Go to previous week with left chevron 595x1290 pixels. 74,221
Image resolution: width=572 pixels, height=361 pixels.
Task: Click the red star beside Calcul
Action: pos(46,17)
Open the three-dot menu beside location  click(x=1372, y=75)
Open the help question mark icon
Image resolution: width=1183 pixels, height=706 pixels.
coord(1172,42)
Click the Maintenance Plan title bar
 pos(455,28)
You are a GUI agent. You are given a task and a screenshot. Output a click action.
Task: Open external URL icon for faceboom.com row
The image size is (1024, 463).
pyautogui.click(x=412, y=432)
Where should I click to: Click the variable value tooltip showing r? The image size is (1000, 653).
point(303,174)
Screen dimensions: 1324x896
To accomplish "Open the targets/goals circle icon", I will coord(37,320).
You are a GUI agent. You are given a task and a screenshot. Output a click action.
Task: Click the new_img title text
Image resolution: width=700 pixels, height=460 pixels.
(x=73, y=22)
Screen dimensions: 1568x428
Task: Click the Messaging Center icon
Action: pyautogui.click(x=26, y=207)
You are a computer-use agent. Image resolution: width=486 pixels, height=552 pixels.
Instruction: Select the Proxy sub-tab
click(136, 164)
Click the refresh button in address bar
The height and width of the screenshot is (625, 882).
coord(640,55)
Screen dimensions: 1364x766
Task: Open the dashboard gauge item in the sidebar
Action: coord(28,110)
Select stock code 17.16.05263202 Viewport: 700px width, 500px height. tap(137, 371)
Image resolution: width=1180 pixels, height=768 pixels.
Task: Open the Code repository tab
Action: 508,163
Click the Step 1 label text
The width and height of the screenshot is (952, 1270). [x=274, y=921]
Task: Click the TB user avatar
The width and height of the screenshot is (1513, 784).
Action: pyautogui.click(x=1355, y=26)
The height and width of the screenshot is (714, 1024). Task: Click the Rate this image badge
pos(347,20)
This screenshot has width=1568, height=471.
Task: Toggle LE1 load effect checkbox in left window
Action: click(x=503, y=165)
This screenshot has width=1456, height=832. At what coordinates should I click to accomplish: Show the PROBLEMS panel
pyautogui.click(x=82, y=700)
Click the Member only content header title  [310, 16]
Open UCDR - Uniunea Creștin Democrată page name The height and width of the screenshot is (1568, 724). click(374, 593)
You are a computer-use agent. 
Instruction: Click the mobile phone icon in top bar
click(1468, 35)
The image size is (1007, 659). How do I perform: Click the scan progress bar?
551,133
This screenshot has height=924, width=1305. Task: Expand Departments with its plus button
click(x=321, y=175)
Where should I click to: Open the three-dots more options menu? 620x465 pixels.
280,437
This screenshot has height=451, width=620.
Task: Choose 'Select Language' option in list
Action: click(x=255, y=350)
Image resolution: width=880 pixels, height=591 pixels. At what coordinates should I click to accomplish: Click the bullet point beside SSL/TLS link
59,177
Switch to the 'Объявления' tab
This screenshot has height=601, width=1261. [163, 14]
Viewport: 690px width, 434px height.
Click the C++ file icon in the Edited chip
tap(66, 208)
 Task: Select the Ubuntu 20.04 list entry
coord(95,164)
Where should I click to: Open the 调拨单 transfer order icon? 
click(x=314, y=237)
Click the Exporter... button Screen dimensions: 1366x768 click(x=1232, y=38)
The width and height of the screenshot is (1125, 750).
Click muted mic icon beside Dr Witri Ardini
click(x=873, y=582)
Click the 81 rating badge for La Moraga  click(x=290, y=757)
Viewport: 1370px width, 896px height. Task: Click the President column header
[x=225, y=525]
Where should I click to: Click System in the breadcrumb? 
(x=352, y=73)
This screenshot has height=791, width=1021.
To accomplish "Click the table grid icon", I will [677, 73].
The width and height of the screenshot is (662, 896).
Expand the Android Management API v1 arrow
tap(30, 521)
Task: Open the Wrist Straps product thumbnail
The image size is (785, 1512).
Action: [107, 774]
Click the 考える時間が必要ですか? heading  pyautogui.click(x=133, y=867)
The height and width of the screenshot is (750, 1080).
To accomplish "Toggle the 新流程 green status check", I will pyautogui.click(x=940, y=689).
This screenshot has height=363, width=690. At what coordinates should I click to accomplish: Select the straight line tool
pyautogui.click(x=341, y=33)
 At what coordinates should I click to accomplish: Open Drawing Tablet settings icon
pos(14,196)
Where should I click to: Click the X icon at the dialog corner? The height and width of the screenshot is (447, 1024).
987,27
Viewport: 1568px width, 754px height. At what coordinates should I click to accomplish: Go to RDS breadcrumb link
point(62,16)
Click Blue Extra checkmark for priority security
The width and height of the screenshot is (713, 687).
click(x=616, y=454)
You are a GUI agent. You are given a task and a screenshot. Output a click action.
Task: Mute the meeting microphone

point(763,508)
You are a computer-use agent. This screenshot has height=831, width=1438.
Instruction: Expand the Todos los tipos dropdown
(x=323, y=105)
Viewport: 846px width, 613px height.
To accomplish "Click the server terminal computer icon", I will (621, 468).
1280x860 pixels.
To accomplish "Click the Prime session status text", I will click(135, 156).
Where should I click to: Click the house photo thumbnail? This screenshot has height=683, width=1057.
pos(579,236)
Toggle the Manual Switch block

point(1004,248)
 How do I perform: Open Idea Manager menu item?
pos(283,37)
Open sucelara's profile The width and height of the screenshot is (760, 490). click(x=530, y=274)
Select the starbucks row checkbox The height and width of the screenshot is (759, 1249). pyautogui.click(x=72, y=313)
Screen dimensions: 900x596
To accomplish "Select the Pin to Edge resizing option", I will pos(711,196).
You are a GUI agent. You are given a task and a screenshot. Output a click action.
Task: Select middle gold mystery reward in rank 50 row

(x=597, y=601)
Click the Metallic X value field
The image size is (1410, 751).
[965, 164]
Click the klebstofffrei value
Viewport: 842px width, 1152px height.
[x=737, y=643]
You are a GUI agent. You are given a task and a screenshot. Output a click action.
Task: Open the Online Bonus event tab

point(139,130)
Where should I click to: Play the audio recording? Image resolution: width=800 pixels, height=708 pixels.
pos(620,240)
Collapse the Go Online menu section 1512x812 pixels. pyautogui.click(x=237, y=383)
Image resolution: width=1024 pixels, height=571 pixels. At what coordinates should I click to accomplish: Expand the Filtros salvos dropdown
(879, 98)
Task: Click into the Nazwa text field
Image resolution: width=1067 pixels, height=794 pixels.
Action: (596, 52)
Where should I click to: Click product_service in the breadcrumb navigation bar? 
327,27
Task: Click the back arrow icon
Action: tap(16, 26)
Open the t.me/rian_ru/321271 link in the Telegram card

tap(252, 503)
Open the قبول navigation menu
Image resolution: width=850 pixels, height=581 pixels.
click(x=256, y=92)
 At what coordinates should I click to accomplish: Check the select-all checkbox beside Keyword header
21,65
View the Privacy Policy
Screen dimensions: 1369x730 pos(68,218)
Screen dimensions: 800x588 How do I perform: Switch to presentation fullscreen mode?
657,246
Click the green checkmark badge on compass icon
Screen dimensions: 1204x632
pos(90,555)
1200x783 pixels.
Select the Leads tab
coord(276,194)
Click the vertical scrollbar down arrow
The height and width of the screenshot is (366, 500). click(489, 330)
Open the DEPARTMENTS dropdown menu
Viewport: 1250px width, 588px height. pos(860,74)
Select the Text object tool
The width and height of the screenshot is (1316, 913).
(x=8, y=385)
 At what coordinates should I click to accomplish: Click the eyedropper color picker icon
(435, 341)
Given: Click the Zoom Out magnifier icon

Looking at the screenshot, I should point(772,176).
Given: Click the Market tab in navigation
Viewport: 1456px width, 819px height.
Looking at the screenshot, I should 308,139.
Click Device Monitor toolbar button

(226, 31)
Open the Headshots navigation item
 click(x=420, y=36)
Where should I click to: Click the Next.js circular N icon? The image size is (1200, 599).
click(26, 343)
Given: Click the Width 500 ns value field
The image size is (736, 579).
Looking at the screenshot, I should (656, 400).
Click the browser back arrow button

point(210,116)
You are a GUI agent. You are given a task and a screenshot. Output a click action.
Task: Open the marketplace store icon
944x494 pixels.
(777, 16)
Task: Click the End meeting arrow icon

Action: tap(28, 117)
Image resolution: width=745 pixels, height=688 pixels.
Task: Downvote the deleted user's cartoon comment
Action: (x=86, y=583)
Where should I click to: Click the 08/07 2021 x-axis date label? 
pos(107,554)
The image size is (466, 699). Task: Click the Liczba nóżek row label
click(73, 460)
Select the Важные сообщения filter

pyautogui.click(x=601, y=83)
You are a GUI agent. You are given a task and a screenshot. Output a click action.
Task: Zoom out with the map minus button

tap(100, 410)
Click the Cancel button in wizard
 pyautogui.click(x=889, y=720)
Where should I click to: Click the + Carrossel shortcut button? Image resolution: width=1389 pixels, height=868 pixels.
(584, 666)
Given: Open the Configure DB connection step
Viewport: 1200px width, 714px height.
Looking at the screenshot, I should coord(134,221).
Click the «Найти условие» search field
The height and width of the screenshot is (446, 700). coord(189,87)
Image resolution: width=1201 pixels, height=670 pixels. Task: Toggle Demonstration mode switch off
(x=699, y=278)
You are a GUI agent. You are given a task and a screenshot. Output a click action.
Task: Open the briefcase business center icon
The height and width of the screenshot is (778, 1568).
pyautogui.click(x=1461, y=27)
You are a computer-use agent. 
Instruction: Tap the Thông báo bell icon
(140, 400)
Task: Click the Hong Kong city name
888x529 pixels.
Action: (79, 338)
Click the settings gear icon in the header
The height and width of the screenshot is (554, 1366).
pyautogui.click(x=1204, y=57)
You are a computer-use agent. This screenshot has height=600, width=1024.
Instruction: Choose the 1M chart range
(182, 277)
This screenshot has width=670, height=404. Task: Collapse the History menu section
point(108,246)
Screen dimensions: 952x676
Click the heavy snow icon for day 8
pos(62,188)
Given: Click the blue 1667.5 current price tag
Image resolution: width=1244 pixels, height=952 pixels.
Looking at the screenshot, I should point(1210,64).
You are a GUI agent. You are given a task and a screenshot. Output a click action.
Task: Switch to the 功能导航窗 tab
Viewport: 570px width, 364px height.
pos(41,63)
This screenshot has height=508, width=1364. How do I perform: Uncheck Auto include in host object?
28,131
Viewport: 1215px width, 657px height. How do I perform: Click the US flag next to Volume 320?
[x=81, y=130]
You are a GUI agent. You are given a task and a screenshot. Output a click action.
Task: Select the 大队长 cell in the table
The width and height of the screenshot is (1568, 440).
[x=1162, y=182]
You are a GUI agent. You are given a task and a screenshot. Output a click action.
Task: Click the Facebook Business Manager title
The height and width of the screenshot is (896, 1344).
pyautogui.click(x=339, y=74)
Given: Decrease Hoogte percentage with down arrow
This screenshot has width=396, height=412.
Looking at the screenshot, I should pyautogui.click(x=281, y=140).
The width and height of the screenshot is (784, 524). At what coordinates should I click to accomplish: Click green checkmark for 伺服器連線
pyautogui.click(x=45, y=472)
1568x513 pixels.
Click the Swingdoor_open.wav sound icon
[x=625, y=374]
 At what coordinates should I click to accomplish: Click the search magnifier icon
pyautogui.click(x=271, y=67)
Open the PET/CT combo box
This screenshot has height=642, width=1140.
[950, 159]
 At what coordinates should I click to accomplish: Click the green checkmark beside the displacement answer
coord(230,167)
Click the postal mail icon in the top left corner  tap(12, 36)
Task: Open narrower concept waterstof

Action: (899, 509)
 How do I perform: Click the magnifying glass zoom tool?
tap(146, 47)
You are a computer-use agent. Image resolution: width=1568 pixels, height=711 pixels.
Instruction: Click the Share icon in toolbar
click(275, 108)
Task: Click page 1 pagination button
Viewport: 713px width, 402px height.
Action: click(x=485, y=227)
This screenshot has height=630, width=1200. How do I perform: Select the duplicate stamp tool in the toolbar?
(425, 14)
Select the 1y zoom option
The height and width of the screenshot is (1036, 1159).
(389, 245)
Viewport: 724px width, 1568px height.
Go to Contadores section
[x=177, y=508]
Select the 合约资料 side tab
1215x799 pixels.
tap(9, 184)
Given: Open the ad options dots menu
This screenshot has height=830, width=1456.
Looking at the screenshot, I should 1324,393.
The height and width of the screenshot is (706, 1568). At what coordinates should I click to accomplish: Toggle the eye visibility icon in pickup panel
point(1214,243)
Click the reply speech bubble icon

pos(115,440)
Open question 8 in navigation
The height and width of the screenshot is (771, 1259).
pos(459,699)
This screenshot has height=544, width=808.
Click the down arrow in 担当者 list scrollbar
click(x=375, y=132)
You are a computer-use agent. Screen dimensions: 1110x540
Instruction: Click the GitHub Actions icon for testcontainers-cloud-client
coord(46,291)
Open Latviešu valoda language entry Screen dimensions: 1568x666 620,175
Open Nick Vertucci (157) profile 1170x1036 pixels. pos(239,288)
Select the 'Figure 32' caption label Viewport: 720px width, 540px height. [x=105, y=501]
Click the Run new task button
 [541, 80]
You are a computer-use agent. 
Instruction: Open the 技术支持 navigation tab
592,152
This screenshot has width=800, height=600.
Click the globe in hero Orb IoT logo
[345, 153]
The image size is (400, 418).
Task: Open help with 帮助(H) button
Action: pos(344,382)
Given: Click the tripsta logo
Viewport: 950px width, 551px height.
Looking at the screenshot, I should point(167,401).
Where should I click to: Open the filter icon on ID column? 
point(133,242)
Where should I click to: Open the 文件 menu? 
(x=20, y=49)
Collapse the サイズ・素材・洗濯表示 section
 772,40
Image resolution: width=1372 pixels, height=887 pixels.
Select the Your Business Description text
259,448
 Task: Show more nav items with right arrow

WHAT IS NEEDED –
In the listing, find each line with the string "profile" and copy it.

EXERCISE SOLUTION –
Open sucelara's profile The width and height of the screenshot is (760, 490). click(x=530, y=274)
Open Nick Vertucci (157) profile 1170x1036 pixels. pos(239,288)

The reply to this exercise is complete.